Data to process:
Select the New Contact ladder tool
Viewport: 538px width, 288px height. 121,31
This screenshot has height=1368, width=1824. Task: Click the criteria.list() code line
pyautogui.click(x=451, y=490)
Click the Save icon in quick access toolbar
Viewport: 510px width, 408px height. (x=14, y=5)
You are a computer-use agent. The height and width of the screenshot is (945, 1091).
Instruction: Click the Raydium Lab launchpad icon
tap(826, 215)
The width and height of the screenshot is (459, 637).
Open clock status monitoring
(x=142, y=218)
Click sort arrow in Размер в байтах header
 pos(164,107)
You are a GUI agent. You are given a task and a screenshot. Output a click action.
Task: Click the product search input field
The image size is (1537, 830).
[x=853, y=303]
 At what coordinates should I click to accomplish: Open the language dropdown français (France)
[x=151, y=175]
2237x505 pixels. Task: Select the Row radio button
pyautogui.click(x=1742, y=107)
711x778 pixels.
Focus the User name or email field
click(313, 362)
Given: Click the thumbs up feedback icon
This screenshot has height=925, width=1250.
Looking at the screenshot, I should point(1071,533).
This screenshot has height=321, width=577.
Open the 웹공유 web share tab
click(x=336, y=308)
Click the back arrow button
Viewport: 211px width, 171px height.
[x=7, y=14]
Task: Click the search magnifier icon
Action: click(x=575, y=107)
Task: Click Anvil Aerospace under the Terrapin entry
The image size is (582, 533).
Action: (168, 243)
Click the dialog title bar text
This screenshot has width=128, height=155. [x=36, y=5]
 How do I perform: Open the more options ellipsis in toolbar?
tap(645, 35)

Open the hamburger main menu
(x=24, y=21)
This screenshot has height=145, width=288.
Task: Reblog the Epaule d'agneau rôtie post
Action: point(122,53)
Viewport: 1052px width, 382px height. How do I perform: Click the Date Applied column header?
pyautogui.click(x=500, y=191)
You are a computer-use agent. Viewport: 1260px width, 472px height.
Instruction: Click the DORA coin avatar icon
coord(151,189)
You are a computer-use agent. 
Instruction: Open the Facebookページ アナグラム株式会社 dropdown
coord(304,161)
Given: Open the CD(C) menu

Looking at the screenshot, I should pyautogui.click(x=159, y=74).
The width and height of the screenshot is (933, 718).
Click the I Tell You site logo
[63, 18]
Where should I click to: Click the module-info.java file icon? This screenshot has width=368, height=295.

Task brief: Every line above in which the word "agent" is present must be copied into the answer.

Answer section:
You are a computer-use agent. The height and width of the screenshot is (945, 1091).
You are a GUI agent. You are given a task and a screenshot. Output a click action.
You are a computer-use agent. Viewport: 1260px width, 472px height.
You are a computer-use agent. 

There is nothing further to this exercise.